We believe Mulvaney will be allowed to continue to head the CFPB while the nomination is pending in the Senate. In our view, this benefits non-traditional lenders through the 2020 election.
Judge rules cfpb unconstitutional
In an unrelated, ongoing court case where the CFPB sued a firm, a federal judge for the Southern District of New York ruled the government agency unconstitutional on June 21, 2018 4. The judge found the CFPB “is unconstitutionally structured because it is an independent agency that exercises substantial executive power and is headed by a single Director.” She ruled the section of the 2010 Dodd-Frank Act creating the CFPB should be stricken and subsequently dismissed the government agency from pursuing the court case.
We think the ruling demonstrates how politicized the agency has become and increases the likelihood the Supreme Court will take up the issue of CFPB constitutionally in an upcoming term.

### QUESTIONS
**A.** In the passage about the CFPB, shorten the paragraph beginning "In an unrelated, ongoing court case" into a short bulleted list that keeps its main facts.
**B.** Carry on the passage about the CFPB from where it stops, adding a few sentences.

### STORED DATA
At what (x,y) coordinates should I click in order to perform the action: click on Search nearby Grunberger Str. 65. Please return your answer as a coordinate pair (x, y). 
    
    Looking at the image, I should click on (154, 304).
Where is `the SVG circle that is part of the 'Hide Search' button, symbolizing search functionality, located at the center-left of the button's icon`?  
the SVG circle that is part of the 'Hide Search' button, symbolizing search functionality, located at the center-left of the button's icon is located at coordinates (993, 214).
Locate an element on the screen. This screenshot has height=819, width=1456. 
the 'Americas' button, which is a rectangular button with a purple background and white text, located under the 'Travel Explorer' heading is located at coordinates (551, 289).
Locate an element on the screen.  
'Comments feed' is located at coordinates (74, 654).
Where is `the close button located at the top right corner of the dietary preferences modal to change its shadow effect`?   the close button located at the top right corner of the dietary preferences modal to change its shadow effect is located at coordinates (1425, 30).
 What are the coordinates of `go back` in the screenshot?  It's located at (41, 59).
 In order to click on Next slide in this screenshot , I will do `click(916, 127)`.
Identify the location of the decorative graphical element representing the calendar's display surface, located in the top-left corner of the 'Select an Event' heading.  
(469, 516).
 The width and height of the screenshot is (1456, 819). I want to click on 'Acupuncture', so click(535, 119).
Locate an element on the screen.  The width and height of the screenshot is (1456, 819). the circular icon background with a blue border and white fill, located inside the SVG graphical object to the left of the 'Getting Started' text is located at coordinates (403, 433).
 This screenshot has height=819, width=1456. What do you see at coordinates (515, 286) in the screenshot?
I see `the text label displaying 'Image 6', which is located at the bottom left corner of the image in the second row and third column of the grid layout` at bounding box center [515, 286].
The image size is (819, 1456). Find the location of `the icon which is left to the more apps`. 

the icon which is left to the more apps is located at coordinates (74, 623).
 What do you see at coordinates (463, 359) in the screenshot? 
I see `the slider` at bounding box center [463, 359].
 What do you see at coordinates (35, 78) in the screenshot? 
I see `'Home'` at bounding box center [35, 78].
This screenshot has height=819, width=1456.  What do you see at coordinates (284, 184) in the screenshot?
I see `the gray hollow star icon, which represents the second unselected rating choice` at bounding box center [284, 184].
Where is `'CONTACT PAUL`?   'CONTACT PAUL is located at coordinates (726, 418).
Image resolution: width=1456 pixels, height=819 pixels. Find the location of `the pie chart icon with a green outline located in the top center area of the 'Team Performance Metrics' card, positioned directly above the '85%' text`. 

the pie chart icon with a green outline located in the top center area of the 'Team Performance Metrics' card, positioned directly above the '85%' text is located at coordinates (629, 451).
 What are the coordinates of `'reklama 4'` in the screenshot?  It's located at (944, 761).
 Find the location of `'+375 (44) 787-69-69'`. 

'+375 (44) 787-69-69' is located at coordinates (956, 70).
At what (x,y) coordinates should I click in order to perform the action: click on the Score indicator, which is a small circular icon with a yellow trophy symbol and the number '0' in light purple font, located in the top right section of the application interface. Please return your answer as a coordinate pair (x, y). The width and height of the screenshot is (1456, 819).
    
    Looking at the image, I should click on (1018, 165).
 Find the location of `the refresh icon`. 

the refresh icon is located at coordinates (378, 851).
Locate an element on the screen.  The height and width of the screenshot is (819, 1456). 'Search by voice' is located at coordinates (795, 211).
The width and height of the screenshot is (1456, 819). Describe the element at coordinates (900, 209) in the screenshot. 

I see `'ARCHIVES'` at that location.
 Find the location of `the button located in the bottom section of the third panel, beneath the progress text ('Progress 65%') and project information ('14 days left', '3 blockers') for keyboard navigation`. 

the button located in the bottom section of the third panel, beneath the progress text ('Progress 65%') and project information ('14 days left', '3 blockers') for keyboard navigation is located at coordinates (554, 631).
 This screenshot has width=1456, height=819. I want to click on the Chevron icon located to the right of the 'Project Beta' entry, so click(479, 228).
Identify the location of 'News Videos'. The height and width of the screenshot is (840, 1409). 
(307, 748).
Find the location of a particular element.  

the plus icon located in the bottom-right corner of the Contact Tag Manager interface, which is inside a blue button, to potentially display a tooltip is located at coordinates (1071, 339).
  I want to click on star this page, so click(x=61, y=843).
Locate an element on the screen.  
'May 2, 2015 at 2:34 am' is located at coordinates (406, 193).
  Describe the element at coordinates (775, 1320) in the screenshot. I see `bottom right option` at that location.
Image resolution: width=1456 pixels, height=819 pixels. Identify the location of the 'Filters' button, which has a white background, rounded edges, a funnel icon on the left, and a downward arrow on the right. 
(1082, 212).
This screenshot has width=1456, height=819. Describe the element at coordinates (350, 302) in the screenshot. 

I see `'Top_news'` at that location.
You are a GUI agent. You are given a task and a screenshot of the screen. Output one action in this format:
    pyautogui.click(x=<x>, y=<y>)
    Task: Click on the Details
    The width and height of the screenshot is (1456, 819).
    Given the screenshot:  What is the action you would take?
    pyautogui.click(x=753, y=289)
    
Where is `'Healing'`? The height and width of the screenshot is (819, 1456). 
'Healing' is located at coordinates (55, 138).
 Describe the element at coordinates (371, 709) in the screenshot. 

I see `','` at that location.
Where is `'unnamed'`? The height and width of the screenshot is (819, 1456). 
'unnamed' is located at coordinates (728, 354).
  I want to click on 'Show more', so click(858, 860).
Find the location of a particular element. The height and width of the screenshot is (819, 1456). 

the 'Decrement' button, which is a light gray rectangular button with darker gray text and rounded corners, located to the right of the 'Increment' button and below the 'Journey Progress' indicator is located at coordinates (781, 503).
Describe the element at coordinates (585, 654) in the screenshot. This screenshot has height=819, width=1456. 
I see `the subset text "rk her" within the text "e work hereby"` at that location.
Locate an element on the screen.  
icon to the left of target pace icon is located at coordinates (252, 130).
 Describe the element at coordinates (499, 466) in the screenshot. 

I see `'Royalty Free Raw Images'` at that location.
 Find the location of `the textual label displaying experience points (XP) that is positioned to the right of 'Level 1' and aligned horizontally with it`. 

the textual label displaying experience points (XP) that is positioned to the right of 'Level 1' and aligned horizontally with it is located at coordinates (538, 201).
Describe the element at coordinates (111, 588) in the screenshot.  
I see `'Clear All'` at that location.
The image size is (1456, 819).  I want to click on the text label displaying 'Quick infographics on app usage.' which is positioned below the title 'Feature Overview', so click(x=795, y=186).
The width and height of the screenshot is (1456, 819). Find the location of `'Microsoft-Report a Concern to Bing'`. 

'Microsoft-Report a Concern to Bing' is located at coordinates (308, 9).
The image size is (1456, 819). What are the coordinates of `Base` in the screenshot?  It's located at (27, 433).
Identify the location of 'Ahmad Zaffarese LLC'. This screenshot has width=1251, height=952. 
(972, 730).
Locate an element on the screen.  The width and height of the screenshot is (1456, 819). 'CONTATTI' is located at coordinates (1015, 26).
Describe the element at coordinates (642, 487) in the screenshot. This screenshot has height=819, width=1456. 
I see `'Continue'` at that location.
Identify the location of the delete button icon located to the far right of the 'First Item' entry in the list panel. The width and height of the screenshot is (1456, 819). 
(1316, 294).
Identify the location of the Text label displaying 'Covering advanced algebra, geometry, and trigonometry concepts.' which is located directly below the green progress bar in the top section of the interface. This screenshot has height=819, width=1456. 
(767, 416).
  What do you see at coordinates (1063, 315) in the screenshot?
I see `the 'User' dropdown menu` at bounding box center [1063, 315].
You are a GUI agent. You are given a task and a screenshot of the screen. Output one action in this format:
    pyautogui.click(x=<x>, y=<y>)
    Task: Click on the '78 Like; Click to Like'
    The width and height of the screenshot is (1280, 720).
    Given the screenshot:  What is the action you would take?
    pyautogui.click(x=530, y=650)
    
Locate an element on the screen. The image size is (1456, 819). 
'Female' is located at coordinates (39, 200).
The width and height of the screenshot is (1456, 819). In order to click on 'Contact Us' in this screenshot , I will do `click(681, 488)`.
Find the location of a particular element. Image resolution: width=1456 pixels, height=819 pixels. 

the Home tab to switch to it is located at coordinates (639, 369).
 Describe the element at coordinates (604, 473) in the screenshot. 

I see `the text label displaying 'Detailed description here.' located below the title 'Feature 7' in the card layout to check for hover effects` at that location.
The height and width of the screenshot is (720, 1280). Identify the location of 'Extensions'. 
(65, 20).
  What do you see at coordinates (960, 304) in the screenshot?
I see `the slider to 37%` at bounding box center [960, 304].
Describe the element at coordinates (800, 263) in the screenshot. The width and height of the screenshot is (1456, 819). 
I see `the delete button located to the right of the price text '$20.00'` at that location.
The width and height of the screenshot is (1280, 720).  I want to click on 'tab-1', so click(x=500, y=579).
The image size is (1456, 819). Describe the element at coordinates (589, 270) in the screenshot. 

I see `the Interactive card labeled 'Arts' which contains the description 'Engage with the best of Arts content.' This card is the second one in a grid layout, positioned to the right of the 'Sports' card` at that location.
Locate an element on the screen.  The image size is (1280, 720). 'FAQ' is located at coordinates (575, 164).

### ANSWERS BY ITEM
**A.**
- On June 21, 2018, a federal judge for the Southern District of New York ruled the CFPB unconstitutional in an unrelated, ongoing case where the agency had sued a firm.
- She found the agency's structure unconstitutional because it is an independent agency with substantial executive power headed by a single Director.
- She ruled that the section of the 2010 Dodd-Frank Act creating the CFPB should be stricken, then dismissed the agency from pursuing the case.

**B.**
The CFPB is increasingly focused on the non-traditional lending market where underbanked customers interact with the financial industry. The customers in this banking segment maintain near-prime or sub-prime credit scores, earn an average of $50,000, have a bank account and credit card, and are employed in stable industries. They also have unique financial needs, such as debt consolidation and short-term financing gaps, and may have trouble obtaining loans from banks such as JP Morgan, Bank of America, SunTrust, etc.
According to BankRate’s January 2018 Security Index survey, a majority of American’s don’t have $1,000 of emergency savings 5. Increasingly, they’re turning to shorter-term financing solutions.
Below is a quick summary of these non-traditional lending companies:
- Specialty Finance: FirstCash Financial (FCFS) is a leading retail pawn operator with over 2,200 stores in the U.S. and Latin America. The company offers fully collateralized loans and is a source of short-term financing for underbanked customers. The average U.S. loan is $164, while the average Latin America loan is $67 6.
- Personal Loans: OneMain Holdings (OMF), Curo Financial (CURO), and Enova International (ENVA) each operate primarily in the personal loan space. OMF maintains an ~1,600 branch network and serves customers in the near-prime credit segment (FICO scores 550-700) 7. CRUO offers installment loans, open-end loans, and ancillary services, such as check cashing and prepaid debit cards. ENVA, a technology and analytics company, operates in the online lending space and serves the non-prime segment.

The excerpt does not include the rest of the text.